The major challenges are to restore flows of foreign aid (which have been cut as a result of the period of military rule from 1998 to 1999) and to implement the liberalizing reform program demanded by the international donors. The major demands on the public purse are to pay 40,000 civil servants and service the country's external debt . The government has pleaded for the early resumption of aid, and although some bilateral aid has been forthcoming, institutional and multilateral aid has been far more problematic. The prime minister has sought to reassure donors that poverty is the government's main concern, and the revival of the $580 million poverty eradication policy has won support from some key donors.

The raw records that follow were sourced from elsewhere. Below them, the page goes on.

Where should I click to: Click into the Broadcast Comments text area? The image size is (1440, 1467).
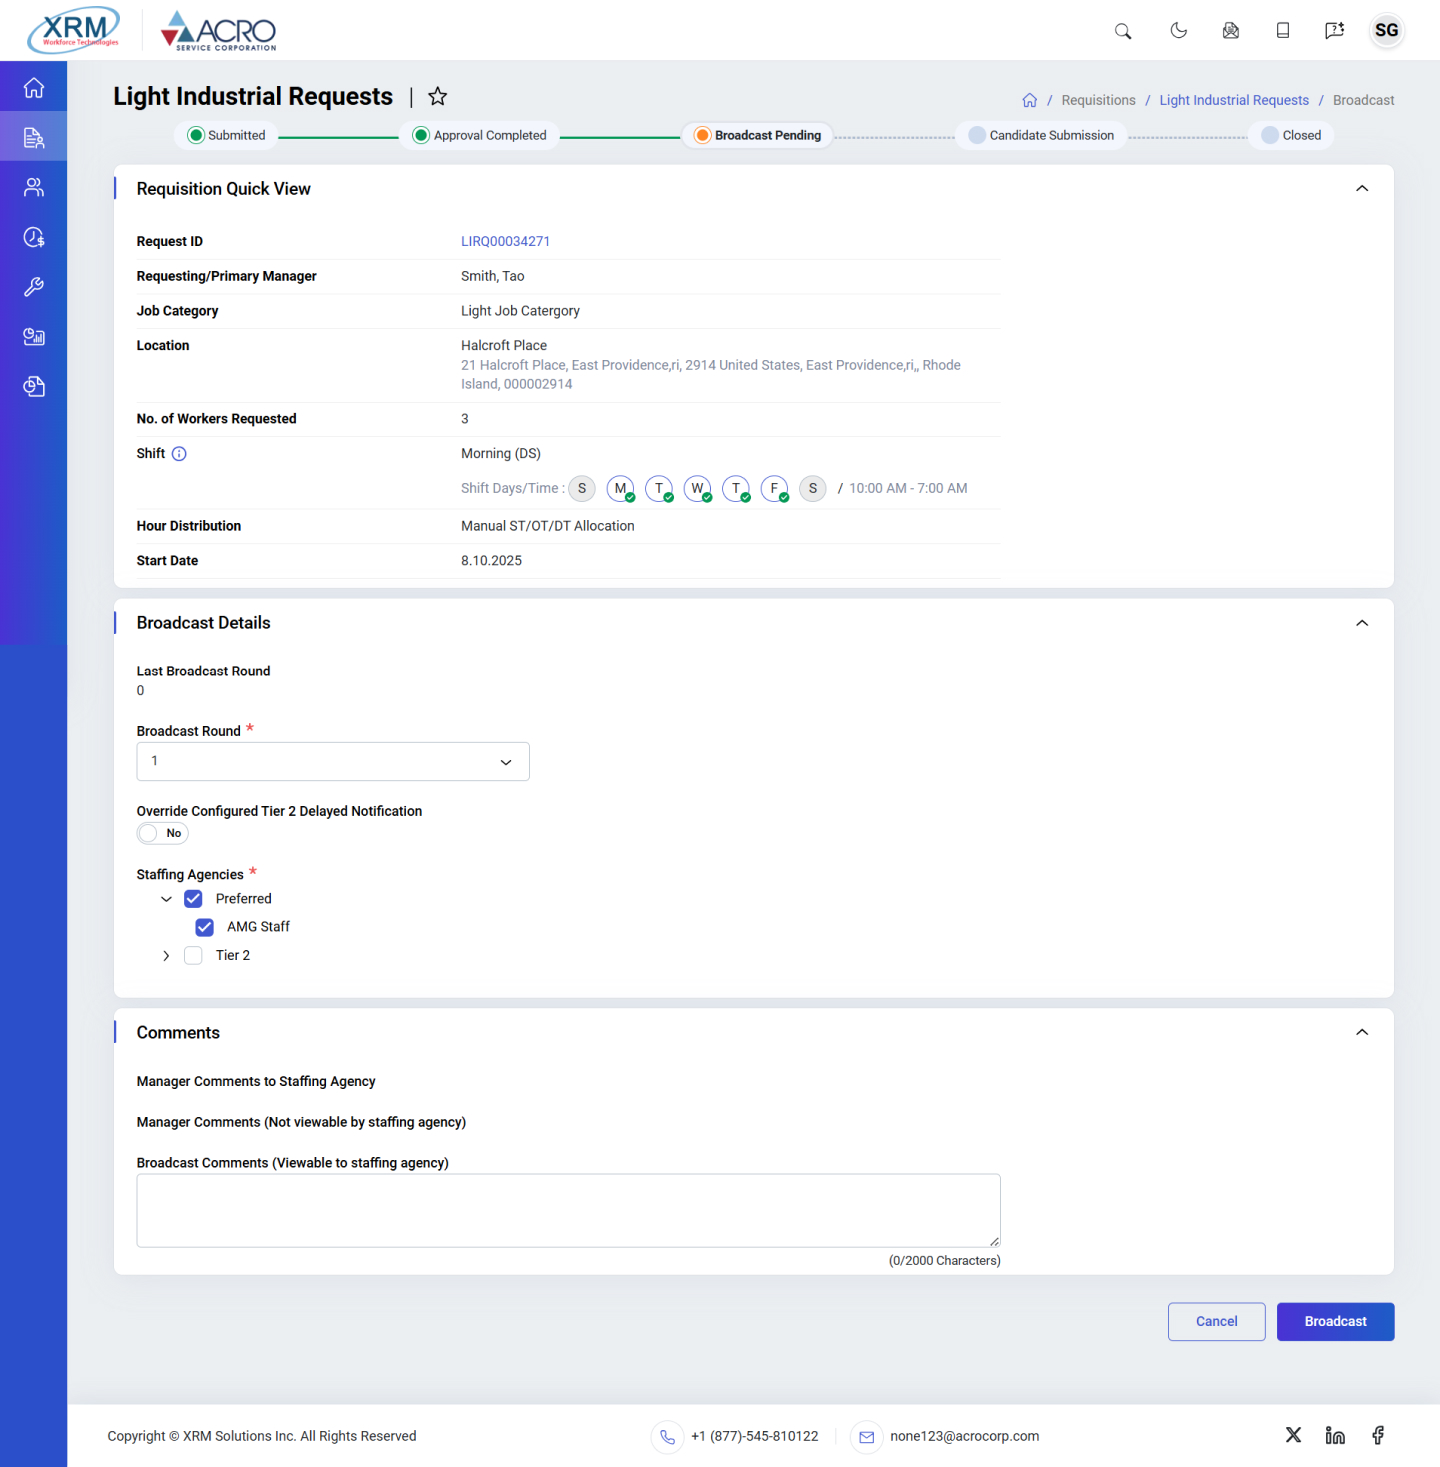tap(568, 1210)
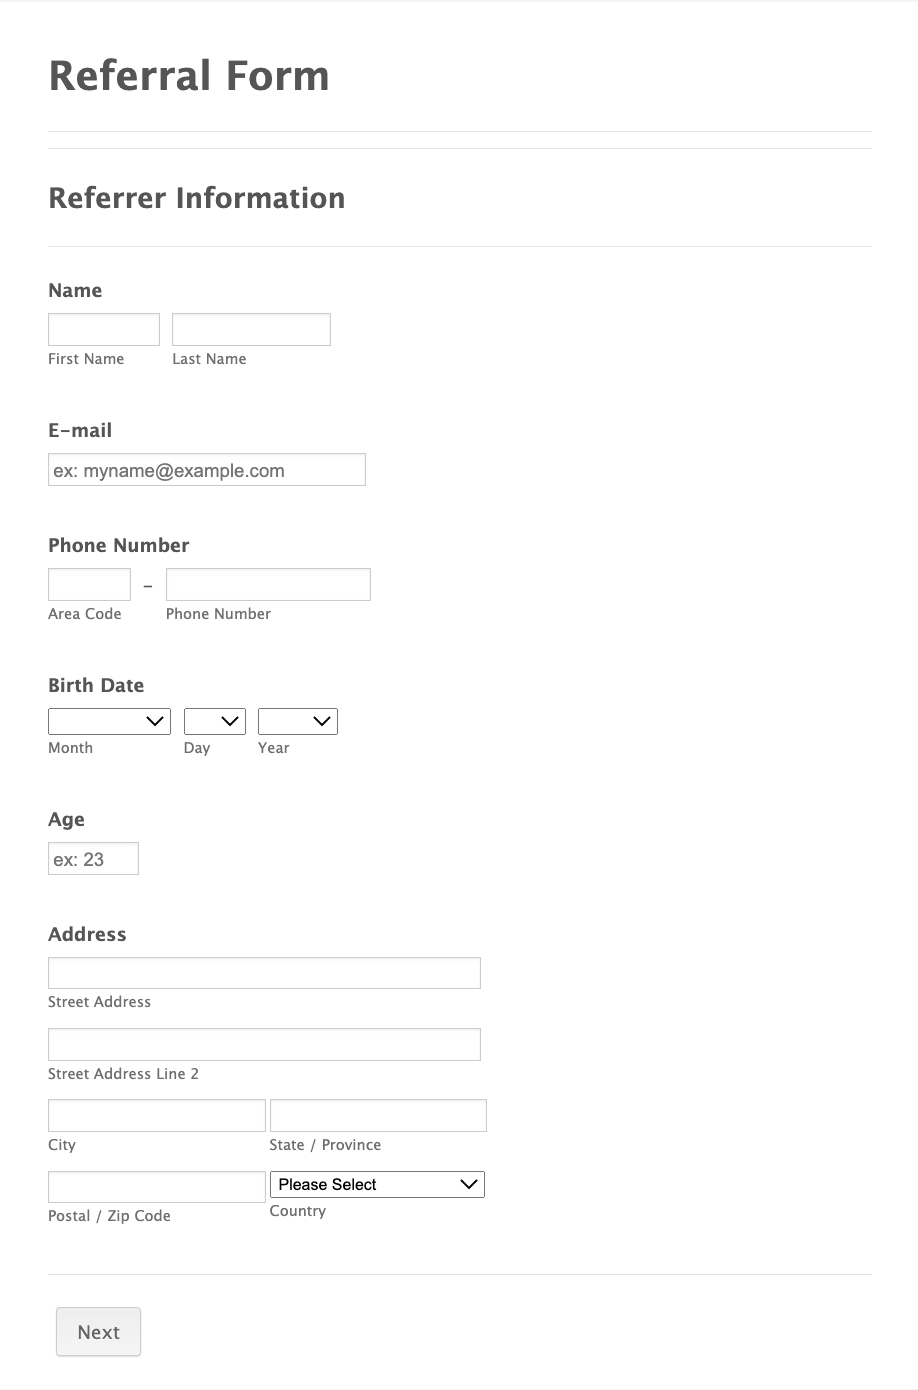The height and width of the screenshot is (1390, 918).
Task: Focus the Street Address field
Action: [x=264, y=973]
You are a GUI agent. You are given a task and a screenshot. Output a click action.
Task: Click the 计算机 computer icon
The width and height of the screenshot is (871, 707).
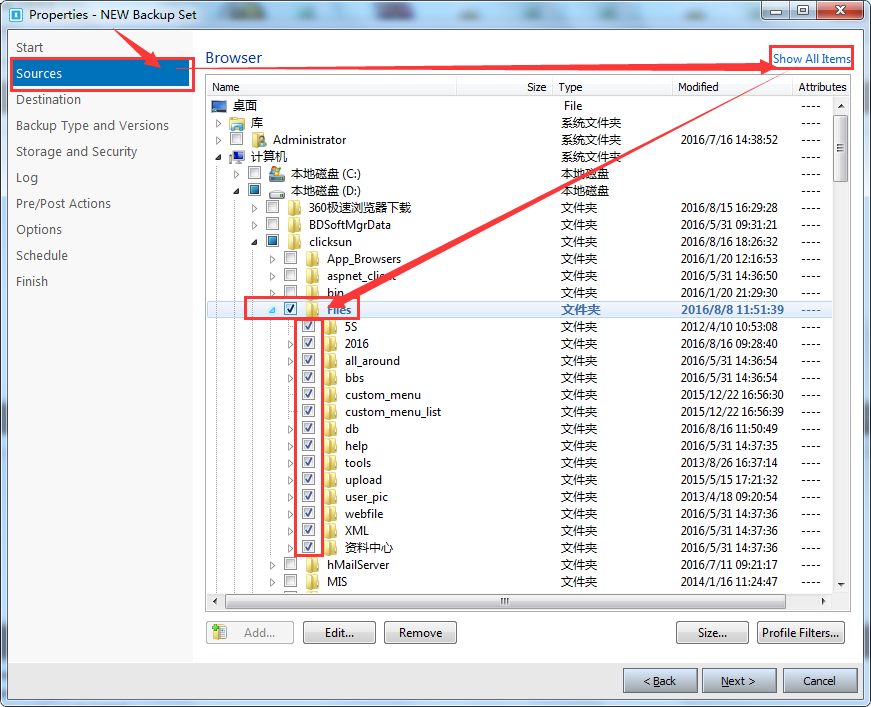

The government has instituted a series of economic reforms, mainly in the area of public finances, by streamlining the civil service, accelerating privatization , and increasing revenue collection. The government has also introduced many redundancies (duplication designed to prevent failure of the entire economic system because of the failure of one component). A weakness is the narrowness of the tax base, which extends to no more than a third of the country's economic activities. Most trade is dominated by a dozen families, who are widely suspected of avoiding taxes. Despite more than a decade tax reforms backed by the International Monetary Fund (IMF), little has improved, with fiscal revenue less than 10 percent of the GDP. But with the threat of civil unrest, the government finds it difficult to increase taxes while decreasing public wages. Thus deficits have been covered by creating arrears , putting a strain on donor relations.

Only 3 out of 12 major public companies have been sold in the period from 1996 to 1999, but to appease the IMF the government has declared that it is determined to continue to privatize. Sonitextil (textiles) has been sold to a Chinese corporation; Olani (milk production) has been sold to a private Nigerian company; Société Nationale de Ciment (SNC) (cement) has been sold to a Norwegian company. However, the disposal of further services (including the post service, petrol, and electricity) looks to be held up by a lack of external funding to prepare these sectors for privatization.

Niger has never suffered the same high rates of inflation as some of its neighbors, due to its membership of the Franc Zone (the use of a fully convertible currency , the CFA franc, pegged to the French franc) and the tight monetary and fiscal rules imposed by the Banque Centrale des États de l'Afrique de l'Ouest (BCEAO). However, the devaluation in 1994 of the CFA franc was a major inflationary problem for Niger, which imports most of its manufactured consumer goods . The government struggled to bring remuneration in the public sector under control, which delayed a new agreement being signed with the IMF. However, the government's efforts to curb inflation were successful in bringing inflation down to 36 percent, rather than seeing it reach the feared 100 percent. Inflation began to slow in 1995 and became negative in 1999 due to an excellent harvest.